Collected data
== == ==
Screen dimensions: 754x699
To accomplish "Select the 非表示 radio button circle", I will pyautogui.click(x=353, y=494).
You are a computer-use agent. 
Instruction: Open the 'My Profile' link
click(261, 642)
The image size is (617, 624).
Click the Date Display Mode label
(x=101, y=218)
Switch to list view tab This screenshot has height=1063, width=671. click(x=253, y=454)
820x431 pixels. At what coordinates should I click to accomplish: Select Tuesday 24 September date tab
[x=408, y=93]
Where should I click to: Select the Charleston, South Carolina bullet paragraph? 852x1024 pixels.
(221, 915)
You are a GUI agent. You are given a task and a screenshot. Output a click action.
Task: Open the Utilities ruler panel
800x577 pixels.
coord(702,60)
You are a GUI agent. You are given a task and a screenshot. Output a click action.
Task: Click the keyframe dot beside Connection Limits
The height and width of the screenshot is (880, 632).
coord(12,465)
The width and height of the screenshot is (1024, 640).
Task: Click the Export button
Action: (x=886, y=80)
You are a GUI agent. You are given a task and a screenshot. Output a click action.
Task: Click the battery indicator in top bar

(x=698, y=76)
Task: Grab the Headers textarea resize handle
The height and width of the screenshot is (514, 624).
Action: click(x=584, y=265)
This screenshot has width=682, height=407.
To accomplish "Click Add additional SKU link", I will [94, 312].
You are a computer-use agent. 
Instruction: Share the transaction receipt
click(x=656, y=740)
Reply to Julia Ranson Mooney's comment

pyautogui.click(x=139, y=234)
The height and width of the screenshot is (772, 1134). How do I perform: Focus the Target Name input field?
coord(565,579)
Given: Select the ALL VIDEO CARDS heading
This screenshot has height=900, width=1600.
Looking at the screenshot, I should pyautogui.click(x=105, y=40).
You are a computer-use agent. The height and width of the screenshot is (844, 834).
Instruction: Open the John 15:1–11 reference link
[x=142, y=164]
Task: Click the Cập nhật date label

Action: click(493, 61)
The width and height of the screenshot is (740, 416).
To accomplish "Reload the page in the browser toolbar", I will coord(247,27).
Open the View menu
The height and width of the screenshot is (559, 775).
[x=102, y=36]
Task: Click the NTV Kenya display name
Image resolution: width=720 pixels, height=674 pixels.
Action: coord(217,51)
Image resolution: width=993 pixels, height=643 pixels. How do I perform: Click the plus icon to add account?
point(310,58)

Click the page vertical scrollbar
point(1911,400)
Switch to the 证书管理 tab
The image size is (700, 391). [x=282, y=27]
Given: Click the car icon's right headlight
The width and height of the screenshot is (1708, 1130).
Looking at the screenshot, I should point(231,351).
== == ==
Reproduce the records word for word.

Screen dimensions: 754x699
To accomplish "Select the 非表示 radio button circle", I will pyautogui.click(x=353, y=494).
You are a computer-use agent. 
Instruction: Open the 'My Profile' link
click(261, 642)
The image size is (617, 624).
Click the Date Display Mode label
(x=101, y=218)
Switch to list view tab This screenshot has height=1063, width=671. click(x=253, y=454)
820x431 pixels. At what coordinates should I click to accomplish: Select Tuesday 24 September date tab
[x=408, y=93]
Where should I click to: Select the Charleston, South Carolina bullet paragraph? 852x1024 pixels.
(221, 915)
You are a GUI agent. You are given a task and a screenshot. Output a click action.
Task: Open the Utilities ruler panel
800x577 pixels.
coord(702,60)
You are a GUI agent. You are given a task and a screenshot. Output a click action.
Task: Click the keyframe dot beside Connection Limits
The height and width of the screenshot is (880, 632).
coord(12,465)
The width and height of the screenshot is (1024, 640).
Task: Click the Export button
Action: (x=886, y=80)
You are a GUI agent. You are given a task and a screenshot. Output a click action.
Task: Click the battery indicator in top bar

(x=698, y=76)
Task: Grab the Headers textarea resize handle
The height and width of the screenshot is (514, 624).
Action: click(x=584, y=265)
This screenshot has width=682, height=407.
To accomplish "Click Add additional SKU link", I will [94, 312].
You are a computer-use agent. 
Instruction: Share the transaction receipt
click(x=656, y=740)
Reply to Julia Ranson Mooney's comment

pyautogui.click(x=139, y=234)
The height and width of the screenshot is (772, 1134). How do I perform: Focus the Target Name input field?
coord(565,579)
Given: Select the ALL VIDEO CARDS heading
This screenshot has height=900, width=1600.
Looking at the screenshot, I should pyautogui.click(x=105, y=40).
You are a computer-use agent. The height and width of the screenshot is (844, 834).
Instruction: Open the John 15:1–11 reference link
[x=142, y=164]
Task: Click the Cập nhật date label

Action: click(493, 61)
The width and height of the screenshot is (740, 416).
To accomplish "Reload the page in the browser toolbar", I will coord(247,27).
Open the View menu
The height and width of the screenshot is (559, 775).
[x=102, y=36]
Task: Click the NTV Kenya display name
Image resolution: width=720 pixels, height=674 pixels.
Action: coord(217,51)
Image resolution: width=993 pixels, height=643 pixels. How do I perform: Click the plus icon to add account?
point(310,58)

Click the page vertical scrollbar
point(1911,400)
Switch to the 证书管理 tab
The image size is (700, 391). [x=282, y=27]
Given: Click the car icon's right headlight
The width and height of the screenshot is (1708, 1130).
Looking at the screenshot, I should point(231,351).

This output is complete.